— How to complete this task —
Retype the data exactly, leaving nothing out.
(Supplied material begins)
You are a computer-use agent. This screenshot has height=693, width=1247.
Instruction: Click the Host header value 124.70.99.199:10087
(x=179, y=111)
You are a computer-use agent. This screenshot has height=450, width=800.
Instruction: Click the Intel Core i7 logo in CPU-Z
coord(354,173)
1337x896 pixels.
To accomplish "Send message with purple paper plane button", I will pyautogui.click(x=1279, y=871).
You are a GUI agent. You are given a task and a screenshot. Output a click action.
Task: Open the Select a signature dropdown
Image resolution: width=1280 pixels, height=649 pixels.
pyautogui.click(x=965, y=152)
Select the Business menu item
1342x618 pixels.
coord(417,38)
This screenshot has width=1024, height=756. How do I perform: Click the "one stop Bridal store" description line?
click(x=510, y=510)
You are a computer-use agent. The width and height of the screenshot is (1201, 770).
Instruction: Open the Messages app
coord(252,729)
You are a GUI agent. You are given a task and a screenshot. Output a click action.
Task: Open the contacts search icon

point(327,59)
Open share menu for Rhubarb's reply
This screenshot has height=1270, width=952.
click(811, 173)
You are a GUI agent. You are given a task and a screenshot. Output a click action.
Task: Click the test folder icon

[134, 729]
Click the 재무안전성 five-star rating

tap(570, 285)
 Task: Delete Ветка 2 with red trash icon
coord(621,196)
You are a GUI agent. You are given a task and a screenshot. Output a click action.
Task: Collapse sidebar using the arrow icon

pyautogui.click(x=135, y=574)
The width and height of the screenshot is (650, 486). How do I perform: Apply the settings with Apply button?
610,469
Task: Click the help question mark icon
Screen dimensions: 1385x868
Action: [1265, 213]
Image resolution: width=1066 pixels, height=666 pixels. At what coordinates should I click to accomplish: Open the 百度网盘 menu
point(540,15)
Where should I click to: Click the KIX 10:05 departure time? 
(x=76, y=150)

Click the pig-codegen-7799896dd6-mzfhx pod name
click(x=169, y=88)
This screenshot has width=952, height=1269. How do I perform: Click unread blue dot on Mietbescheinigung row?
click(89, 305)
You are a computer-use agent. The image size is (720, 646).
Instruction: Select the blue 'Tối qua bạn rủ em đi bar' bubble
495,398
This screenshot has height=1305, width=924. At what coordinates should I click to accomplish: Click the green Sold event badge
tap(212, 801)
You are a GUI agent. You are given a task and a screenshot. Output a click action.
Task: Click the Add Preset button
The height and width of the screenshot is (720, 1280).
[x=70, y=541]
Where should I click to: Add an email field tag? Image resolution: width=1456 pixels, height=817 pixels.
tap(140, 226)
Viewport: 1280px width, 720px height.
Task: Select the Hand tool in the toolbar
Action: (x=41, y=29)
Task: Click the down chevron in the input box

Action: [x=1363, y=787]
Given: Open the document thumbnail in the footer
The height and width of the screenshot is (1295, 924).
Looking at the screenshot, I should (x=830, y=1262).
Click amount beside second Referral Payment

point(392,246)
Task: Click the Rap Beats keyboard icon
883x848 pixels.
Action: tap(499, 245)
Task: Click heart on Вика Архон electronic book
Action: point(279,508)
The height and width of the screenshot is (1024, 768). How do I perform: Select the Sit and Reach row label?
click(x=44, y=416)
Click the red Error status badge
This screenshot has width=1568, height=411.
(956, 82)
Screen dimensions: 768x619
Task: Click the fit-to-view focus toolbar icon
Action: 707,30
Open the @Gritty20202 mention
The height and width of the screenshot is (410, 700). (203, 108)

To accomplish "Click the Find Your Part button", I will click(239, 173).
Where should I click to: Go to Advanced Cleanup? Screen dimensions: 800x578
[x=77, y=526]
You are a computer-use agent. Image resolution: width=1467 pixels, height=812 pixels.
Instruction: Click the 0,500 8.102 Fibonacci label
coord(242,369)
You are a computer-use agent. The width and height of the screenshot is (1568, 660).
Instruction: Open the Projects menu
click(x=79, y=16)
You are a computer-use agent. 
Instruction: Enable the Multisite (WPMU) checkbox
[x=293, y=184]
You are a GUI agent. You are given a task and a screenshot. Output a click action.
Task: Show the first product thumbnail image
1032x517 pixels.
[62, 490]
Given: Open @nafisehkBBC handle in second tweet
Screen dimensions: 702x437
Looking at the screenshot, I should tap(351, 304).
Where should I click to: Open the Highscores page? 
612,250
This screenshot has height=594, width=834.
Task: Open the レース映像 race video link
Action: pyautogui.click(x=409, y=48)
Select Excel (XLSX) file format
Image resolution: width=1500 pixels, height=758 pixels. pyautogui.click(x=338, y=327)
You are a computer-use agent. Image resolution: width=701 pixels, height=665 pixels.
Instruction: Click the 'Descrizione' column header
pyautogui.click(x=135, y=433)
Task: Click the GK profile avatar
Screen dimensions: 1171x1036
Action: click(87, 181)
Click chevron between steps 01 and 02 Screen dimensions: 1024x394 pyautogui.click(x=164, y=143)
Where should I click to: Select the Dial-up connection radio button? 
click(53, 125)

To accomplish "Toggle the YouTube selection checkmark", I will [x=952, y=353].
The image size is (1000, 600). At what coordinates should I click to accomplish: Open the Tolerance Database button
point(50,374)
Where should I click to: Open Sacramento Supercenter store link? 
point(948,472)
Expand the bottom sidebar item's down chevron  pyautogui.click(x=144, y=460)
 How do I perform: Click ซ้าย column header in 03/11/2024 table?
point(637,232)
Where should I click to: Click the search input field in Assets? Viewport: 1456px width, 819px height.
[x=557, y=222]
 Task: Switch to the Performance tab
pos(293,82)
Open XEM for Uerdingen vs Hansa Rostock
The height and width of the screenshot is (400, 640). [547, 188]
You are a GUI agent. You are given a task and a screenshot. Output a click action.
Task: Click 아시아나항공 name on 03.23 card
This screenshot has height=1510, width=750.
(Supplied material ends)
— Answer section —
You are a computer-use agent. This screenshot has height=693, width=1247.
Instruction: Click the Host header value 124.70.99.199:10087
(x=179, y=111)
You are a computer-use agent. This screenshot has height=450, width=800.
Instruction: Click the Intel Core i7 logo in CPU-Z
coord(354,173)
1337x896 pixels.
To accomplish "Send message with purple paper plane button", I will pyautogui.click(x=1279, y=871).
You are a GUI agent. You are given a task and a screenshot. Output a click action.
Task: Open the Select a signature dropdown
Image resolution: width=1280 pixels, height=649 pixels.
pyautogui.click(x=965, y=152)
Select the Business menu item
1342x618 pixels.
coord(417,38)
This screenshot has width=1024, height=756. How do I perform: Click the "one stop Bridal store" description line?
click(x=510, y=510)
You are a computer-use agent. The width and height of the screenshot is (1201, 770).
Instruction: Open the Messages app
coord(252,729)
You are a GUI agent. You are given a task and a screenshot. Output a click action.
Task: Open the contacts search icon

point(327,59)
Open share menu for Rhubarb's reply
This screenshot has height=1270, width=952.
click(811, 173)
You are a GUI agent. You are given a task and a screenshot. Output a click action.
Task: Click the test folder icon

[134, 729]
Click the 재무안전성 five-star rating

tap(570, 285)
 Task: Delete Ветка 2 with red trash icon
coord(621,196)
You are a GUI agent. You are given a task and a screenshot. Output a click action.
Task: Collapse sidebar using the arrow icon

pyautogui.click(x=135, y=574)
The width and height of the screenshot is (650, 486). How do I perform: Apply the settings with Apply button?
610,469
Task: Click the help question mark icon
Screen dimensions: 1385x868
Action: [1265, 213]
Image resolution: width=1066 pixels, height=666 pixels. At what coordinates should I click to accomplish: Open the 百度网盘 menu
point(540,15)
Where should I click to: Click the KIX 10:05 departure time? 
(x=76, y=150)

Click the pig-codegen-7799896dd6-mzfhx pod name
click(x=169, y=88)
This screenshot has width=952, height=1269. How do I perform: Click unread blue dot on Mietbescheinigung row?
click(89, 305)
You are a computer-use agent. The image size is (720, 646).
Instruction: Select the blue 'Tối qua bạn rủ em đi bar' bubble
495,398
This screenshot has height=1305, width=924. At what coordinates should I click to accomplish: Click the green Sold event badge
tap(212, 801)
You are a GUI agent. You are given a task and a screenshot. Output a click action.
Task: Click the Add Preset button
The height and width of the screenshot is (720, 1280).
[x=70, y=541]
Where should I click to: Add an email field tag? Image resolution: width=1456 pixels, height=817 pixels.
tap(140, 226)
Viewport: 1280px width, 720px height.
Task: Select the Hand tool in the toolbar
Action: (x=41, y=29)
Task: Click the down chevron in the input box

Action: [x=1363, y=787]
Given: Open the document thumbnail in the footer
The height and width of the screenshot is (1295, 924).
Looking at the screenshot, I should (x=830, y=1262).
Click amount beside second Referral Payment

point(392,246)
Task: Click the Rap Beats keyboard icon
883x848 pixels.
Action: tap(499, 245)
Task: Click heart on Вика Архон electronic book
Action: point(279,508)
The height and width of the screenshot is (1024, 768). How do I perform: Select the Sit and Reach row label?
click(x=44, y=416)
Click the red Error status badge
This screenshot has width=1568, height=411.
(956, 82)
Screen dimensions: 768x619
Task: Click the fit-to-view focus toolbar icon
Action: 707,30
Open the @Gritty20202 mention
The height and width of the screenshot is (410, 700). (203, 108)

To accomplish "Click the Find Your Part button", I will click(239, 173).
Where should I click to: Go to Advanced Cleanup? Screen dimensions: 800x578
[x=77, y=526]
You are a computer-use agent. Image resolution: width=1467 pixels, height=812 pixels.
Instruction: Click the 0,500 8.102 Fibonacci label
coord(242,369)
You are a computer-use agent. The width and height of the screenshot is (1568, 660).
Instruction: Open the Projects menu
click(x=79, y=16)
You are a computer-use agent. 
Instruction: Enable the Multisite (WPMU) checkbox
[x=293, y=184]
You are a GUI agent. You are given a task and a screenshot. Output a click action.
Task: Show the first product thumbnail image
1032x517 pixels.
[62, 490]
Given: Open @nafisehkBBC handle in second tweet
Screen dimensions: 702x437
Looking at the screenshot, I should tap(351, 304).
Where should I click to: Open the Highscores page? 
612,250
This screenshot has height=594, width=834.
Task: Open the レース映像 race video link
Action: pyautogui.click(x=409, y=48)
Select Excel (XLSX) file format
Image resolution: width=1500 pixels, height=758 pixels. pyautogui.click(x=338, y=327)
You are a computer-use agent. Image resolution: width=701 pixels, height=665 pixels.
Instruction: Click the 'Descrizione' column header
pyautogui.click(x=135, y=433)
Task: Click the GK profile avatar
Screen dimensions: 1171x1036
Action: click(87, 181)
Click chevron between steps 01 and 02 Screen dimensions: 1024x394 pyautogui.click(x=164, y=143)
Where should I click to: Select the Dial-up connection radio button? 
click(53, 125)

To accomplish "Toggle the YouTube selection checkmark", I will [x=952, y=353].
The image size is (1000, 600). At what coordinates should I click to accomplish: Open the Tolerance Database button
point(50,374)
Where should I click to: Open Sacramento Supercenter store link? 
point(948,472)
Expand the bottom sidebar item's down chevron  pyautogui.click(x=144, y=460)
 How do I perform: Click ซ้าย column header in 03/11/2024 table?
point(637,232)
Where should I click to: Click the search input field in Assets? Viewport: 1456px width, 819px height.
[x=557, y=222]
 Task: Switch to the Performance tab
pos(293,82)
Open XEM for Uerdingen vs Hansa Rostock
The height and width of the screenshot is (400, 640). [547, 188]
You are a GUI agent. You are given a task and a screenshot. Output a click action.
Task: Click 아시아나항공 name on 03.23 card
This screenshot has height=1510, width=750.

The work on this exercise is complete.